#### Exercise instructions:
Copy out exactly the stretch of the listing below that begins at the line containing "Find us on Google Maps (501, 2177)" and ends at the line containing "Become a Member (106, 38)", and copy nothing outside it.

:: Information supplied ::

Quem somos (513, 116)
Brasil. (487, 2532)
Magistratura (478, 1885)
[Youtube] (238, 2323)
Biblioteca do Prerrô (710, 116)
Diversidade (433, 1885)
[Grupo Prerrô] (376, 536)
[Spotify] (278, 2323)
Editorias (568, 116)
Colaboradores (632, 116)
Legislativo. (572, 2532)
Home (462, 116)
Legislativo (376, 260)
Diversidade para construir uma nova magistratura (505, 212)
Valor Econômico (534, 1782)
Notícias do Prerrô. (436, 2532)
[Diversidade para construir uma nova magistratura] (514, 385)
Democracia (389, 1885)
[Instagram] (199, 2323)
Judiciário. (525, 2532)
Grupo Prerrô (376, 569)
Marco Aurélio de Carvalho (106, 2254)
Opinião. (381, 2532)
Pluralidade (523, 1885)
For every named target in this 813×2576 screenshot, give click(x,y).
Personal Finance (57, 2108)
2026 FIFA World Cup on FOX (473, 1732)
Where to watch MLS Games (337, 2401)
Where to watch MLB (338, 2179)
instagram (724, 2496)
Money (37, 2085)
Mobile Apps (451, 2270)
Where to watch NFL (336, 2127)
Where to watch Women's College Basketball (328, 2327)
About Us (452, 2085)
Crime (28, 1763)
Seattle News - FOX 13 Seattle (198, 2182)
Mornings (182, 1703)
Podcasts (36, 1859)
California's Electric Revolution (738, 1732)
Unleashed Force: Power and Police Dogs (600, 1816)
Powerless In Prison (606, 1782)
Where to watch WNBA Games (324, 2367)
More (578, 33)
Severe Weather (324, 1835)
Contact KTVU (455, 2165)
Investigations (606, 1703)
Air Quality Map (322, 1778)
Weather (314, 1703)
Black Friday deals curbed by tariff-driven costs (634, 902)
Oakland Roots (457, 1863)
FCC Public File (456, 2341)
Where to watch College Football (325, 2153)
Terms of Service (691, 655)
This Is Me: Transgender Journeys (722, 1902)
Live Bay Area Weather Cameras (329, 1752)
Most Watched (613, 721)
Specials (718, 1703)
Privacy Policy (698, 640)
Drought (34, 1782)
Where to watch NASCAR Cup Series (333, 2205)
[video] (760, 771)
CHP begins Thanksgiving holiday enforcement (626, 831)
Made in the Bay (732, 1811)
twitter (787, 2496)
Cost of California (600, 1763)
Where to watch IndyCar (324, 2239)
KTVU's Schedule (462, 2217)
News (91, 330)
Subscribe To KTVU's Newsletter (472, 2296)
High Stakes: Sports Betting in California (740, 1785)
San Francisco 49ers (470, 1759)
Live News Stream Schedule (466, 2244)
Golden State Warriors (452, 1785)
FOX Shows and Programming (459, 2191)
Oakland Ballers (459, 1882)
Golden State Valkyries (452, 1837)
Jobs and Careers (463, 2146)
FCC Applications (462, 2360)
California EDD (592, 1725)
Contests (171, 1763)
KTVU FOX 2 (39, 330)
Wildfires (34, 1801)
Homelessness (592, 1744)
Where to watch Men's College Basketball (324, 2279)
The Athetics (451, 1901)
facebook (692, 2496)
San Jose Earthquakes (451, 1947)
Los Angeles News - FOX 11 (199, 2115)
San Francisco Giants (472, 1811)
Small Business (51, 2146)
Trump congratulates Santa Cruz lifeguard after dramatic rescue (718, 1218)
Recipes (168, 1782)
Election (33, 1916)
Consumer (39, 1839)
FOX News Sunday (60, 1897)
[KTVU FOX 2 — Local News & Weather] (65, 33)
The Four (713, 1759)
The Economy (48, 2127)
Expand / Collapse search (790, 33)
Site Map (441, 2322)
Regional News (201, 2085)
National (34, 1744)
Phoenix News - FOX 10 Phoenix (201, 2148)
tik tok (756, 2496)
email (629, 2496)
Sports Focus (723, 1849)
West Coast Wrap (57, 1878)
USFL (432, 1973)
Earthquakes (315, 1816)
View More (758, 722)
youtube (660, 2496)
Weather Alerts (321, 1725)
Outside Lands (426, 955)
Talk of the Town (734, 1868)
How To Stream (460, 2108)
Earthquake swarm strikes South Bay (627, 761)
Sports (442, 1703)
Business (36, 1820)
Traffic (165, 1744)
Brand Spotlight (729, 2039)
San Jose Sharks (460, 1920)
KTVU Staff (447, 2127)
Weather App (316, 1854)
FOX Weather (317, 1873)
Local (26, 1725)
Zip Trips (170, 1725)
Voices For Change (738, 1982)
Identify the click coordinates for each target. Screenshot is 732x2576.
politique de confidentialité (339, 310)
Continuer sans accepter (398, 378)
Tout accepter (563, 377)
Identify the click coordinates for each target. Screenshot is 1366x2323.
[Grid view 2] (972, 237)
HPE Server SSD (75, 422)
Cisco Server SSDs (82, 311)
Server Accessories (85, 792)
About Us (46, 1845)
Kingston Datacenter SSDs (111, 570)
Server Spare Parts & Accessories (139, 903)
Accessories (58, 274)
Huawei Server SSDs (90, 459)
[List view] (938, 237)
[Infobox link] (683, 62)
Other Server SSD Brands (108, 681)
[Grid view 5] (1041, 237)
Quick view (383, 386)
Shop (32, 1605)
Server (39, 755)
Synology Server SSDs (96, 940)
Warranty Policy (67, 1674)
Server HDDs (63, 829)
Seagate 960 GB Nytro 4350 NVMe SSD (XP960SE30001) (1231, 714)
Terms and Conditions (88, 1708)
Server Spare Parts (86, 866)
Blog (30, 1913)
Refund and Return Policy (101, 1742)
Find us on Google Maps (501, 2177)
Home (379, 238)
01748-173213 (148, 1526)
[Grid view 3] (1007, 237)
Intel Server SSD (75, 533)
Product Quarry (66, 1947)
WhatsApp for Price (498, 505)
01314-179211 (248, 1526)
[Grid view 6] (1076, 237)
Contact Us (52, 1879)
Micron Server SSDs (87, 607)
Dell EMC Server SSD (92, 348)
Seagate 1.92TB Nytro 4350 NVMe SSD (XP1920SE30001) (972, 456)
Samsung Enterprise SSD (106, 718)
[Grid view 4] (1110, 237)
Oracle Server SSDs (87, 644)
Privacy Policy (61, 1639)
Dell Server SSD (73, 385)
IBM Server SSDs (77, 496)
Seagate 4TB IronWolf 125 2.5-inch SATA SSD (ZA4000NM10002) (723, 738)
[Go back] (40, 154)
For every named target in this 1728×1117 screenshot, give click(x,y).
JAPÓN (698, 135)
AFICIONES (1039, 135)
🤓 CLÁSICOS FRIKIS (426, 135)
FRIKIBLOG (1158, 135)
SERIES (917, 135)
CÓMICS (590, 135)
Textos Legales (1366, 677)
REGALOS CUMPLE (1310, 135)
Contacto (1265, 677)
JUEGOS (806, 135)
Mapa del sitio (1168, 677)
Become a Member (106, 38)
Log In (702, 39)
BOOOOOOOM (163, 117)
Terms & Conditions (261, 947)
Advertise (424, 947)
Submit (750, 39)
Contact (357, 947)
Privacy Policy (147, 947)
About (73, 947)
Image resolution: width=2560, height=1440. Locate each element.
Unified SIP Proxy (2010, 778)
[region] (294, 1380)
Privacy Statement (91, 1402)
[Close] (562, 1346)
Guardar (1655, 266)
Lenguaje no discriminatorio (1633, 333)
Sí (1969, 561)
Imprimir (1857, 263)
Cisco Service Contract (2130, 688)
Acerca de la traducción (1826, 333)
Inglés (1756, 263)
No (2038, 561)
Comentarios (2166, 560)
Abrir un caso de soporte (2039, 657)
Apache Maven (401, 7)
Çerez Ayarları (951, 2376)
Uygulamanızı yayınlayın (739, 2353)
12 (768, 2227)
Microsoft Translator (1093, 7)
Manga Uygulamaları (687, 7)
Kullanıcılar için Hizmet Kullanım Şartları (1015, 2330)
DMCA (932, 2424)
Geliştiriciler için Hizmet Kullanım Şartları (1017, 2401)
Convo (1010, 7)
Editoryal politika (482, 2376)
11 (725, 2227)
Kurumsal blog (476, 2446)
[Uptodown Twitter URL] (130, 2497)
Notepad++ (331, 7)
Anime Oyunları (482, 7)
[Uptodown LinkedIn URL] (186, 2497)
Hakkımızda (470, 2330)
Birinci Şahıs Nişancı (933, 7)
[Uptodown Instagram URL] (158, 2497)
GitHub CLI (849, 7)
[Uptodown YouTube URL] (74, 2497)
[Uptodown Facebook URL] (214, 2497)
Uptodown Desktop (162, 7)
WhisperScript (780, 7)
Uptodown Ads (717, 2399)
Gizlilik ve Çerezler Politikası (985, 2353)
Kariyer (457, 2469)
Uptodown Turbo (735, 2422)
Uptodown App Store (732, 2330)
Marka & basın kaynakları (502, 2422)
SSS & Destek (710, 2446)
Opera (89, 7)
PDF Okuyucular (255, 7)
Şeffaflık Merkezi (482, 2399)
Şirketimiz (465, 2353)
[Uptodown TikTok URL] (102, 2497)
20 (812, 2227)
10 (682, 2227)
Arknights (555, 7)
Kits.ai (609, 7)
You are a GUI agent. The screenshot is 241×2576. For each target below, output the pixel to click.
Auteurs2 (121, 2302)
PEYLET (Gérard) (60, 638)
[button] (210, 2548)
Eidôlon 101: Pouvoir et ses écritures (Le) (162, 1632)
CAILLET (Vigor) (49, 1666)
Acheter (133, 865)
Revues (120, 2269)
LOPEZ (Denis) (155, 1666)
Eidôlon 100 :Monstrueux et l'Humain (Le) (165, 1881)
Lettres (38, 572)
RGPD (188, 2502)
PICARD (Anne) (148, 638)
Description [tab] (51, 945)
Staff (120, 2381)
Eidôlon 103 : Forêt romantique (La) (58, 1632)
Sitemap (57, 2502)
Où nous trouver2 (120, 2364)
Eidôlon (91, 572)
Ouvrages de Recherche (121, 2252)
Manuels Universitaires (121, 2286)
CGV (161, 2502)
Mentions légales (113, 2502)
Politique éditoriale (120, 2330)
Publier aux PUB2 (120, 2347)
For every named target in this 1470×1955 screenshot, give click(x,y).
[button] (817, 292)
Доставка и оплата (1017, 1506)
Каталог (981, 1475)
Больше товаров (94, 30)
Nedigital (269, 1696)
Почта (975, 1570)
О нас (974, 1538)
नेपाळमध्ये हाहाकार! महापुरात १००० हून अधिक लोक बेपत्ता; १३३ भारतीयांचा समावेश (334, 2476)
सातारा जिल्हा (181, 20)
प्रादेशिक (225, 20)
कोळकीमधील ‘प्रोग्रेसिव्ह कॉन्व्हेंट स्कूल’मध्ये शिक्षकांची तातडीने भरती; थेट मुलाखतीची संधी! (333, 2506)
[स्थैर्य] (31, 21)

:::

#### Your solution:
Find us on Google Maps (501, 2177)
Home (379, 238)
01748-173213 (148, 1526)
[Grid view 3] (1007, 237)
Intel Server SSD (75, 533)
Product Quarry (66, 1947)
WhatsApp for Price (498, 505)
01314-179211 (248, 1526)
[Grid view 6] (1076, 237)
Contact Us (52, 1879)
Micron Server SSDs (87, 607)
Dell EMC Server SSD (92, 348)
Seagate 1.92TB Nytro 4350 NVMe SSD (XP1920SE30001) (972, 456)
Samsung Enterprise SSD (106, 718)
[Grid view 4] (1110, 237)
Oracle Server SSDs (87, 644)
Privacy Policy (61, 1639)
Dell Server SSD (73, 385)
IBM Server SSDs (77, 496)
Seagate 4TB IronWolf 125 2.5-inch SATA SSD (ZA4000NM10002) (723, 738)
[Go back] (40, 154)
For every named target in this 1728×1117 screenshot, give click(x,y).
JAPÓN (698, 135)
AFICIONES (1039, 135)
🤓 CLÁSICOS FRIKIS (426, 135)
FRIKIBLOG (1158, 135)
SERIES (917, 135)
CÓMICS (590, 135)
Textos Legales (1366, 677)
REGALOS CUMPLE (1310, 135)
Contacto (1265, 677)
JUEGOS (806, 135)
Mapa del sitio (1168, 677)
Become a Member (106, 38)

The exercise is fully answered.